Lawrence gained national recognition not only as an actress, but also as a game and talk show host, recording artist, theatre performer, and writer. She became the first woman to host a game show with the daytime network version of Win, Lose, or Draw. In 1992, her daytime talk show Vicki! was one of the most successful daytime talk shows to debut. She received critical acclaim as the only talk show host since Oprah Winfrey to be nominated for a Daytime Emmy in her freshman year. In the fall of 1997, she briefly returned to daytime talk as the host of Fox after Breakfast from New York City.

Her musical career peaked in 1973 when she received a gold record for her international hit single, “The Night the Lights Went Out in Georgia.” On stage, she has appeared in numerous productions, including "Carousel,” "Send Me No Flowers,” "No, No, Nanette,” "My Fat Friend,” "Chapter Two,” "Twigs,” "Hello Dolly,” "Special Occasions,” "I’m Getting My Act Together and Taking It ON the Road,” "Annie Get Your Gun,” and live from the Grand Ole Opry, "Nunsense 3: The Jamboree," which aired on TNN. Most recently, she appeared in the “The Vagina Monologues.”

An avid women’s rights activist, Vicki Lawrence travels across the country speaking to organizations about her life and career, women's health, and being a woman in a man's world.
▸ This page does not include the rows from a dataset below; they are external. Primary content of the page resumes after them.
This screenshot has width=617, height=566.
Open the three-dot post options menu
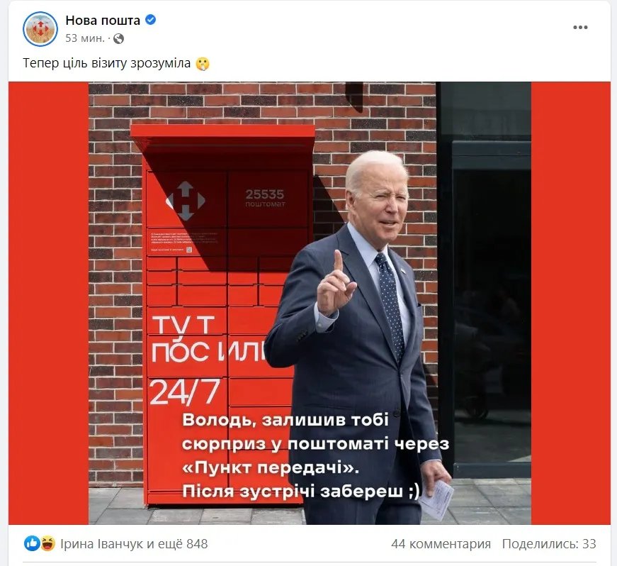tap(580, 27)
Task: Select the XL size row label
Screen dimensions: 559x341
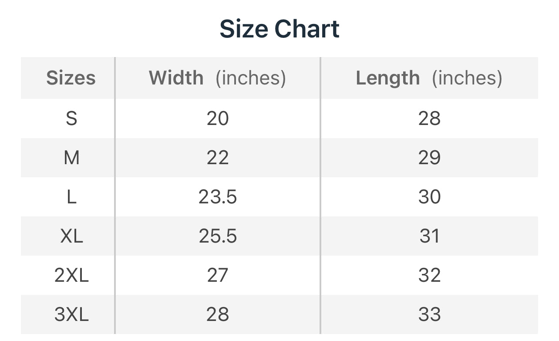Action: pyautogui.click(x=71, y=236)
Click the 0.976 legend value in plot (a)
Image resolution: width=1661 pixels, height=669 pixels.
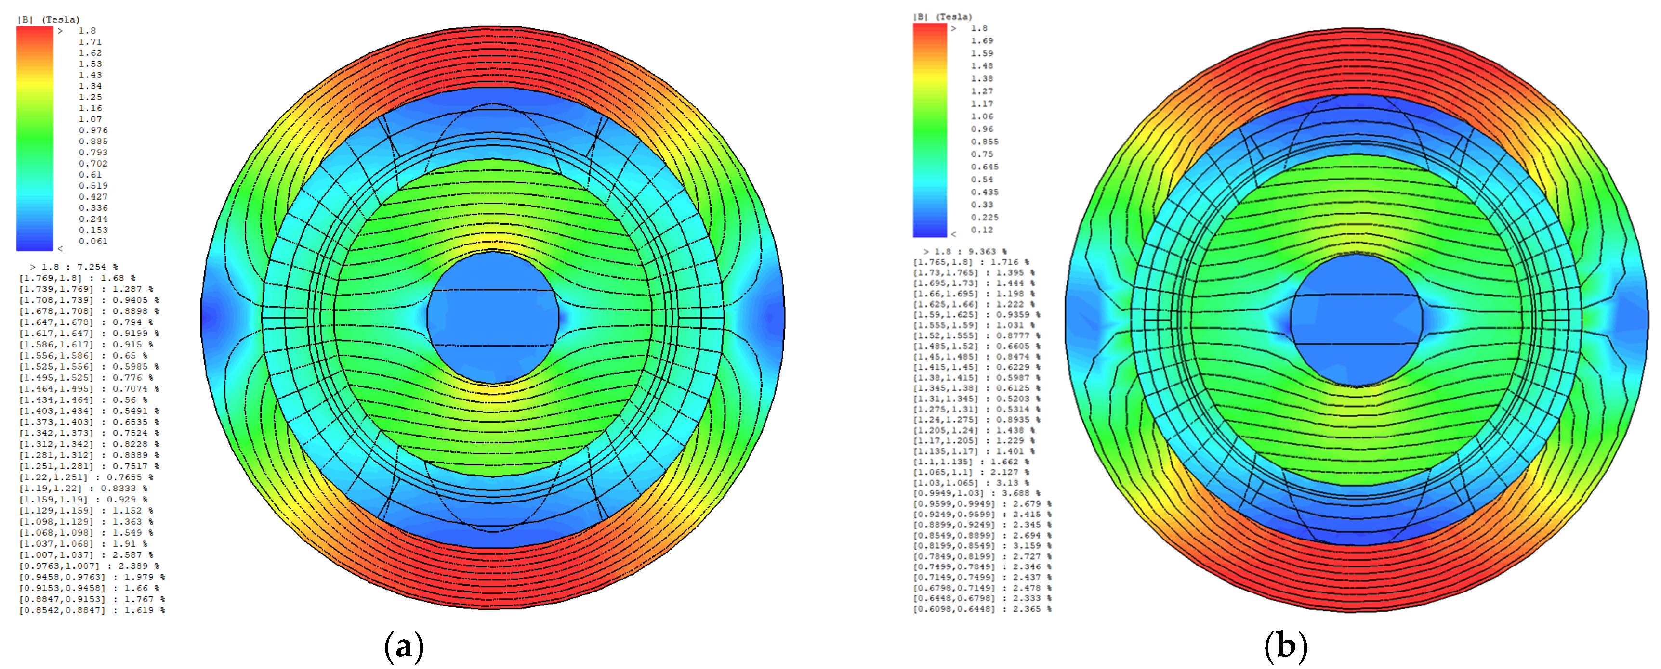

She approaches everything with her characteristic sense of humor, reminding us all that "life is much too serious to be taken seriously!" She was recognized for her efforts in 1988 when she was the first woman to be honored as “Person of the Year” by the Coalition of Labor Union Women. She works with the Humane Society and has done much work with the American Heart Association and their "Go Red for Women" campaign. When she is in town, she hosts the annual Walk for the Cure, all proceeds of which go to breast and ovarian cancer research at the Long Beach Memorial Center.

In 1995, she published her autobiography, Vicki!: The True Life Adventures of Miss Fireball. Read Less ^

Speech Topics

Being a Woman in a Man's World

Lawrence travels all over the country speaking to women’s organizations about her life and career, and the challenges and obstacles faced as a woman in what is seemingly still a “man’s world.” She’s brings to the stage her characteristic humor and wit, reminding us all that "Life is much too serious to be taken seriously!"

Life Is Much too Serious to Be Taken Seriously

In this talk—equal parts funny and poignant—Vicki Lawrence shares with audiences the story of her life: a story of fun and comedy that includes how she met Carol Burnett and how she “became a natural redhead.” Lawrence also talks about being a working mom (its challenges and rewards) as well as a more difficult time in her life: when her talk show was cancelled and she battled with depression. With the belief that laughter is the best medicine, Vicki Lawrence wraps up her speech by sharing with audiences her personal mantra: “Life is much too serious to be taken seriously.”